Genere: Symphonic Pomp Metal
Etichetta: Frontiers Records
Distro:
Anno: 2015

Hanno fatto un bel tredici i Royal Hunt, tredici dischi senza mai fallire un colpo! La band appare coesa al massimo nonostante l'uscita dello storico drummer Allan Sorensen, ma basta la presenza del duo Andersen/Cooper che ha sfornato pietre miliari come 'Moving Target' e 'Paradox' (oltre ai due recenti 'Show Me How to Die' e 'A Life To Die For' a garantirci le stessa sicurezza di un assegno circolare. Pur restando nell'ambito territoriale degli Hunters, stavolta non si avverte una facilità di ascolto come nel recente passato, situazione che ci impone un approccio non superficiale su un lavoro dove la durata di ciascun brano si attesta intorno ai sei/sette minuti, eccezion fatta per la bonus track finale dove ci sembra di percepire gli Europe caricati a pallettoni con un certo retrogusto pop. Ciò che conta è che il tutto viene eseguito con la consueta maestria con le sezioni di archi (“A Tear In The Rain“) e fiati che fungono da ornamento allo scrupoloso lavoro delle keys e del guitar riffing (si ascolti la notevole "Riches To Rags").

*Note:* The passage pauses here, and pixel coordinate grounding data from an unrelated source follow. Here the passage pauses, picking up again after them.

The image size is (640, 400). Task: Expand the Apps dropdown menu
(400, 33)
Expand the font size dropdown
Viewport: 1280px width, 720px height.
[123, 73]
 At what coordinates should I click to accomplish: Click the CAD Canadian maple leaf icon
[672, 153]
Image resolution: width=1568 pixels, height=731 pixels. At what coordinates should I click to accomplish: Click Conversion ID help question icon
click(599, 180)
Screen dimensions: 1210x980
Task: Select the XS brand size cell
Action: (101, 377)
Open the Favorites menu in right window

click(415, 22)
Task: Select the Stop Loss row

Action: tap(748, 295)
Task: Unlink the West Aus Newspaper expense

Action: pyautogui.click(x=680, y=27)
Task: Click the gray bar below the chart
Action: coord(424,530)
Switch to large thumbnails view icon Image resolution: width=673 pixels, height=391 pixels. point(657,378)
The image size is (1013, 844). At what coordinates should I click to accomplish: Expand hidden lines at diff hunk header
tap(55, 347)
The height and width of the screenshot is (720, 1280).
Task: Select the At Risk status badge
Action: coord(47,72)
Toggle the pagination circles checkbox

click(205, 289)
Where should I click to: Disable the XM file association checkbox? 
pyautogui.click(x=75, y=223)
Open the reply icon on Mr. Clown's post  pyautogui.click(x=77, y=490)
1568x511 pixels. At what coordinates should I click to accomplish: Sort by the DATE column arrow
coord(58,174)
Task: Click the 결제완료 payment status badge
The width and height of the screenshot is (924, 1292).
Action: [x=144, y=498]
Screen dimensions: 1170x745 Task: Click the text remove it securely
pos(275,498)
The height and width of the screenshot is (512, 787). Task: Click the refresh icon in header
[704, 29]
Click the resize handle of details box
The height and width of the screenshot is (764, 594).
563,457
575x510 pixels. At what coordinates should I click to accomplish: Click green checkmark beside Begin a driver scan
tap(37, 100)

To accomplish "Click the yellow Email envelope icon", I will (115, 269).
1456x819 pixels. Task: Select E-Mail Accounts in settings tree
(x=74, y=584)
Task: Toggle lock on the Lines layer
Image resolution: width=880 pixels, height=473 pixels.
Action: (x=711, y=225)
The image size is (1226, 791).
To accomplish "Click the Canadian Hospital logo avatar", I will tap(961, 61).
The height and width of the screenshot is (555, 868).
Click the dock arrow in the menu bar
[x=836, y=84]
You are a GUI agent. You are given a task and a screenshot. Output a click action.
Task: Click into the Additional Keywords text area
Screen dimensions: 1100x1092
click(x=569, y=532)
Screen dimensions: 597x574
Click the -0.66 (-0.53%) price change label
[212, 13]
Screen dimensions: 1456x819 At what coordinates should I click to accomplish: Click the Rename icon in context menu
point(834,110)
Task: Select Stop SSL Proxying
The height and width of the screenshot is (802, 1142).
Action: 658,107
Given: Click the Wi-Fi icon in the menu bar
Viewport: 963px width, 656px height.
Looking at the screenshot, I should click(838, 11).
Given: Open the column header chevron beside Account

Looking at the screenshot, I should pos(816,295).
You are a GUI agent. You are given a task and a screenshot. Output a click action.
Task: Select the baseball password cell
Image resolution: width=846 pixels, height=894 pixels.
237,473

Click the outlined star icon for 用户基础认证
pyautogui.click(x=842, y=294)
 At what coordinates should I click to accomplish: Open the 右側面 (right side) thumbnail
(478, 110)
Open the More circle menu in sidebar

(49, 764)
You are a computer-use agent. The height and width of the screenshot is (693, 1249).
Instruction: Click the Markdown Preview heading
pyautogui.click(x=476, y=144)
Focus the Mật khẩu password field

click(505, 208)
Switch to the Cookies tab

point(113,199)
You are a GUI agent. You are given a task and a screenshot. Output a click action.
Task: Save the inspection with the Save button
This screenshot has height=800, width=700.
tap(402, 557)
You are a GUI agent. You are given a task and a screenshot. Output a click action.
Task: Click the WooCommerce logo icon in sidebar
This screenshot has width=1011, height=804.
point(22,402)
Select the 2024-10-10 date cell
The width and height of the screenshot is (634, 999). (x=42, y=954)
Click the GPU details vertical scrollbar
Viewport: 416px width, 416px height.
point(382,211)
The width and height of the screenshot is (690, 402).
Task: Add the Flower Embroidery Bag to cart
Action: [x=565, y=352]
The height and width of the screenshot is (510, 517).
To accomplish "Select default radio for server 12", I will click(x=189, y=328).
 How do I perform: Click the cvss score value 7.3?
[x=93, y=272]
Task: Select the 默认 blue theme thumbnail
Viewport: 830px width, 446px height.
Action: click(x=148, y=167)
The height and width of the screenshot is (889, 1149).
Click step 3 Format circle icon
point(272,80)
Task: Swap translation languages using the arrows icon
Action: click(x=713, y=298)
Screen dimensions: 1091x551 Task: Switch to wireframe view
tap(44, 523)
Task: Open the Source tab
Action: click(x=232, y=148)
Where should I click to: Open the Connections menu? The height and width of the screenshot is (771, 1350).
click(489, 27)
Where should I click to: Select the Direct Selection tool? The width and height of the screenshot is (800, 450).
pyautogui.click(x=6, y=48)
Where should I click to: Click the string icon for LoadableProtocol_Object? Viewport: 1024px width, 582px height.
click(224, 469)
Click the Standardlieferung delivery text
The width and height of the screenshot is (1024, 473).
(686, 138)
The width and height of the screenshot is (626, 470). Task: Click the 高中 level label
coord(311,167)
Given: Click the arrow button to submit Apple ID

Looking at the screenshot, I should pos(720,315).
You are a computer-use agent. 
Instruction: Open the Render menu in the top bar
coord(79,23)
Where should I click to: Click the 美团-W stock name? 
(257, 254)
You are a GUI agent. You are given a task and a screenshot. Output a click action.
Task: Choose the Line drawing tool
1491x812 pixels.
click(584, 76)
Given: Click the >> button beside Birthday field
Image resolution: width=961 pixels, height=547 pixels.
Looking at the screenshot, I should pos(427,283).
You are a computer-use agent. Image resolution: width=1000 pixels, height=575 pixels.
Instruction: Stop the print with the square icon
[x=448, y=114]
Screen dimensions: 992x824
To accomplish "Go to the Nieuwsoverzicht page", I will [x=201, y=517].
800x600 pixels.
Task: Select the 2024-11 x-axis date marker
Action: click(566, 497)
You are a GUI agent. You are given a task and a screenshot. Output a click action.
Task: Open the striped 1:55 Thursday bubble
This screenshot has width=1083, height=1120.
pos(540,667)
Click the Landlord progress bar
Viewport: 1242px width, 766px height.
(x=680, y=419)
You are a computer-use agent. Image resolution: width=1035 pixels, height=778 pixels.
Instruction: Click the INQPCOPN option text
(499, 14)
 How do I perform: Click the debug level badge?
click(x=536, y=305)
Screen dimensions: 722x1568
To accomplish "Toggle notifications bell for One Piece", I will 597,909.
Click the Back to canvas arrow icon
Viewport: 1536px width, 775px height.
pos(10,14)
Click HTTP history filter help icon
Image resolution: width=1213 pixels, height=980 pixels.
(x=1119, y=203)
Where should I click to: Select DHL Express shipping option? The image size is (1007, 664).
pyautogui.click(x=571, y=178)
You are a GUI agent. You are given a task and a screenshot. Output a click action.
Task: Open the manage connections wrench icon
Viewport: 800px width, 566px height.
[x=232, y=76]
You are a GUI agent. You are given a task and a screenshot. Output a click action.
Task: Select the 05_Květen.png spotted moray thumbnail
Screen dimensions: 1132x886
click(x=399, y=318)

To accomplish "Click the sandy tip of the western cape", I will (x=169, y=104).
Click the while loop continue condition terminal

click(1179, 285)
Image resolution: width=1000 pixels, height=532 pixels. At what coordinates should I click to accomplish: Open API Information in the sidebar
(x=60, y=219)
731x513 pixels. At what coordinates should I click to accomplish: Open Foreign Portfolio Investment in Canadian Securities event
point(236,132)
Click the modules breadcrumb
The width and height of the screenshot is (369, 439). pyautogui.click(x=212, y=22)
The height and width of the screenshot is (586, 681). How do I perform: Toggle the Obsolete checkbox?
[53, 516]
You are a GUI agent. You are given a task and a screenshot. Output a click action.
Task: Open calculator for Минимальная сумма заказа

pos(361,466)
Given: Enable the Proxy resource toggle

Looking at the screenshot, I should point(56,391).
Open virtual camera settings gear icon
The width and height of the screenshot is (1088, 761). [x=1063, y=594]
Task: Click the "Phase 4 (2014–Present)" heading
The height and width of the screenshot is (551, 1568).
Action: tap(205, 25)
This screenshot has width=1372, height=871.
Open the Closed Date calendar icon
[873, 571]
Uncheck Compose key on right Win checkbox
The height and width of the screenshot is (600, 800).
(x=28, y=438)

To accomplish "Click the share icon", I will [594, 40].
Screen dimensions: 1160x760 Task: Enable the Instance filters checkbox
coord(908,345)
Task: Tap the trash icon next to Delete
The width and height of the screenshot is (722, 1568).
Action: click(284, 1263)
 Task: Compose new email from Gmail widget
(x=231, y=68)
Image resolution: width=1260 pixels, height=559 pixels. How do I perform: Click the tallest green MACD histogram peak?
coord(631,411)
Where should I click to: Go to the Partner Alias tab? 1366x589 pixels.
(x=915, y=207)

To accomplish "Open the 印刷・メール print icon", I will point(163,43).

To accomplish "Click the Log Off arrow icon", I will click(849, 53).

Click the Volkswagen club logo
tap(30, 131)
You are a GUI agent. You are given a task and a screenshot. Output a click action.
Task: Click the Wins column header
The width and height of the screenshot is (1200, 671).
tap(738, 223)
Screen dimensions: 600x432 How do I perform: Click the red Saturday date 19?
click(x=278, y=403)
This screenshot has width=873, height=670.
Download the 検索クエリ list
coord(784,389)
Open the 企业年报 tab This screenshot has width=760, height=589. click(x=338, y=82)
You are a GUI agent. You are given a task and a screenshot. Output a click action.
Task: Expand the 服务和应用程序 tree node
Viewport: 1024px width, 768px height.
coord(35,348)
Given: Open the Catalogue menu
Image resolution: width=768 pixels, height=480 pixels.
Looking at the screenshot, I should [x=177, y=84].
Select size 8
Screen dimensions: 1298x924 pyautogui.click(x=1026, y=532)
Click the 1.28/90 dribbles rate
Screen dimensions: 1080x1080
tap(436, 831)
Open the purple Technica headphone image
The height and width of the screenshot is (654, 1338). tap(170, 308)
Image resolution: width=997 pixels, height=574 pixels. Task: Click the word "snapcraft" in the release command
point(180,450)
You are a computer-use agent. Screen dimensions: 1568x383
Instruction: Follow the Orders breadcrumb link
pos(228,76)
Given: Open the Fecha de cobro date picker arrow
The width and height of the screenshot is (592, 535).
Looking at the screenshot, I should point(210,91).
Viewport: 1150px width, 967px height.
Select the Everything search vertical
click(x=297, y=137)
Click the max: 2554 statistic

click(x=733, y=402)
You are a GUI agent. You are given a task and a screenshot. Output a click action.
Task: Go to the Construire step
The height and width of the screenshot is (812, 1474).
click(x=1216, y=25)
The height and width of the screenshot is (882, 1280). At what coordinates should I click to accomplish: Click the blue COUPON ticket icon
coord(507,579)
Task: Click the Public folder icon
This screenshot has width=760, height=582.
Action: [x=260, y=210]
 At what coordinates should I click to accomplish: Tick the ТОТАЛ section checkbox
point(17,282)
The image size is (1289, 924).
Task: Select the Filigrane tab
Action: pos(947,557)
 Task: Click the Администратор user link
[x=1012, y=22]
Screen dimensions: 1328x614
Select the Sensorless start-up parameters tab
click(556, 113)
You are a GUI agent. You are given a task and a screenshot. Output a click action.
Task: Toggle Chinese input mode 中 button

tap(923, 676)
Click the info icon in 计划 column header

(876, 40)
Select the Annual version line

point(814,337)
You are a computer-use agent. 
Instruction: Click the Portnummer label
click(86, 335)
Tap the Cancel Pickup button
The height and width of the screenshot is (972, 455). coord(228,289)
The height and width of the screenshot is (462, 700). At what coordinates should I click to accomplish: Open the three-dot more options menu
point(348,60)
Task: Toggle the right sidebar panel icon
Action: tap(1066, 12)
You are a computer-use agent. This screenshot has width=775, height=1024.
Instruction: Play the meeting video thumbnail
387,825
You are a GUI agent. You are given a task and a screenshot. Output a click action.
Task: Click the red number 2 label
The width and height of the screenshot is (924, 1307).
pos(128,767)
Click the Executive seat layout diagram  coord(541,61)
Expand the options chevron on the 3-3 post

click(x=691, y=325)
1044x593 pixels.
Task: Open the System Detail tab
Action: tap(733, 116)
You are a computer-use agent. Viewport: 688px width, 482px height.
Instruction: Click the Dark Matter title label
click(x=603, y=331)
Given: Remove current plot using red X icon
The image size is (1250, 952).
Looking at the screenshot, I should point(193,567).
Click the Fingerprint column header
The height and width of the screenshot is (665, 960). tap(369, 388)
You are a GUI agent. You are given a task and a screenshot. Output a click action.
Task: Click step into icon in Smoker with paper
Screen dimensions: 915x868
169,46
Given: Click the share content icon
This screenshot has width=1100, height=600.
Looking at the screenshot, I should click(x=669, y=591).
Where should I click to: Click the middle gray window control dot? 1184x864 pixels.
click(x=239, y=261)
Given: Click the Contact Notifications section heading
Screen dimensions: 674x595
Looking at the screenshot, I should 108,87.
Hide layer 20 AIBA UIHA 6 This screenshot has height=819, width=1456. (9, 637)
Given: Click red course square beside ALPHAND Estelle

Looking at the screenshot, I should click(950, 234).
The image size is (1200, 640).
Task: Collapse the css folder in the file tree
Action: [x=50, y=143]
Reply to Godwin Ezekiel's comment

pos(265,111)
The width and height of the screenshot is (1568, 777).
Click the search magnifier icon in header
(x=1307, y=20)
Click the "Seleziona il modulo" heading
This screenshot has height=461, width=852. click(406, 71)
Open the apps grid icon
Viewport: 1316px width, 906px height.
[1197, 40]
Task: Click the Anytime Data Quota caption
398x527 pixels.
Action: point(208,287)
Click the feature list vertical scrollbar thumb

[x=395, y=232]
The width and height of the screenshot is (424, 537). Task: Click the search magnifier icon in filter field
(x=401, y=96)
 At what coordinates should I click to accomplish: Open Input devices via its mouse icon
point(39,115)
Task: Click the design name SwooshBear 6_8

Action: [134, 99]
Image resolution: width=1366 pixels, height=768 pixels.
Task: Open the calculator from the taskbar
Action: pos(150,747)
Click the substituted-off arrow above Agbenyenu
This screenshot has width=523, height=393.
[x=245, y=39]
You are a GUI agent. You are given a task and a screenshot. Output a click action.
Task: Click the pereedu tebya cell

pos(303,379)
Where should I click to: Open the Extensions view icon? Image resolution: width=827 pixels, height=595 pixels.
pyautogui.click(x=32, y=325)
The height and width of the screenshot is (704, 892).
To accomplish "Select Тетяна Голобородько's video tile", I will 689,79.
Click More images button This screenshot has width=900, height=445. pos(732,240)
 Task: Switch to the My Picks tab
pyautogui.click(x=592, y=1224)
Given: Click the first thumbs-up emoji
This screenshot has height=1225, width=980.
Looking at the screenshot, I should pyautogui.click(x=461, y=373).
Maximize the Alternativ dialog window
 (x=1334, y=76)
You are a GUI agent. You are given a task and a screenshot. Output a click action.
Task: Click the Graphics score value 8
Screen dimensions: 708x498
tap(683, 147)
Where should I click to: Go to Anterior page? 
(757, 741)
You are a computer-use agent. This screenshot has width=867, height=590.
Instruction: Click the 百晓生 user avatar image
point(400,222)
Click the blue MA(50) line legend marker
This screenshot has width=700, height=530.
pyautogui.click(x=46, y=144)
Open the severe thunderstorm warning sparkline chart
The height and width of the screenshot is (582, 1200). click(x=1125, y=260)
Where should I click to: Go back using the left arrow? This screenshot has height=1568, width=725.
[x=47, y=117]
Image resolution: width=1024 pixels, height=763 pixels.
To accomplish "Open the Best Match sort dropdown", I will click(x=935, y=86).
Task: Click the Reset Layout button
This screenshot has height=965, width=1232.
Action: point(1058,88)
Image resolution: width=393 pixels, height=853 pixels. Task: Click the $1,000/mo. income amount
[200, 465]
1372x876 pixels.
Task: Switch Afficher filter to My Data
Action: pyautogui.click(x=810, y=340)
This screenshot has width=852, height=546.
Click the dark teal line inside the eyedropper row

E se un brano come "So Right So Wright" rappresenta il classico che più classico non si può i Royal Hunt hanno in serbo calci per tutti in “May You Never (Walk Alone)” che dopo il sublime incipit pianistico si trasforma un atletico power metal con enfatici chorus impreziositi dalla grazia delle female vocals. A volte si ha la sensazione che i Royal Hunt vogliano vivere un po' di rendita (che sia il segno di una stasi compositiva?) evitando di impelagarsi in follie sperimentali preferendo insistere nell'ormai consolidato equilibrio tra melodie mai troppo mielose, atmosfere pompose ma mai tronfie e improvvise impennate di potenza. Potremmo, a voler essere puntigliosi, punzecchiare DC Cooper che nonostante la sua consueta capacità interpretativa oggi non lo vediamo così preciso al 100% e nutrire un certo disappunto su un episodio come 'Heart Of The Platter' sporcato da un refrain assai scontato: piccole pecche che non ci permettono di inserire 'Devil's Dozen' nel novero dei capolavori assoluti. E' impensabile ipotizzare un futuro denso di nubi riguardo la band danese ma è anche impensabile intravedere intuizioni che possano trovare sbocco in un nuovo 'Moving Target'.